Datasets¶

At Vulners we continuously collect and normalize vulnerability intelligence from 220+ upstream sources—vendor advisories, NVD/CVE, Linux distro feeds, package registries, exploit/PoC trackers, and government/ISAC alerts—into a single graph‑linked corpus. Every record is deduplicated, cross‑referenced (CVE↔advisory↔patch↔exploit), and time‑stamped with standard fields (e.g., CVSS vectors, CWE, affected products) in consistent JSON. You mirror it via the Archive API and drop it straight into your warehouse or pipelines, so you skip scraping, parser maintenance, and feed orchestration and go directly to enrichment, analytics, and features.

Turn Vulners into your product’s vulnerability data backbone—without building a data pipeline from scratch. This page gives you both the why and the how so a founding engineer can stand up a reliable mirror, plug it into a warehouse, and start shipping features the same day.

Why this matters¶

Unified, graph-linked foundation.
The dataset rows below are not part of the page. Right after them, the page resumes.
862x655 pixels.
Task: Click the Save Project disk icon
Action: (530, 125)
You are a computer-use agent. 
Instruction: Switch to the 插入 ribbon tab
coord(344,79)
Work on a single, normalized corpus that connects CVEs, vendor advisories, exploits, patches, and real-world observations. No feed stitching, no custom parsers—just clean JSON ready for on-prem ingestion or lake/warehouse pipelines. This is the substrate for analytics, correlation, and product features.
Always in sync via Archive API. Start from a stable full snapshot, then apply compact incrementals keyed by timestamps.updated. Full archives are refreshed ~every 4 hours; incremental windows cover the last 25 hours. That design gives you reproducible jobs, auditability, and simple recovery if a run slips.
Built for research & ML velocity. Mine relationships (advisory↔exploit↔asset), trend patch latency, model exploit likelihood, and feed risk scoring—directly from consistent, quality-checked JSON spanning hundreds of sources.

Outcome: faster analytics, clearer relationships, and dramatically less ops work—so you can focus engineering on UX, detection logic, and product differentiation.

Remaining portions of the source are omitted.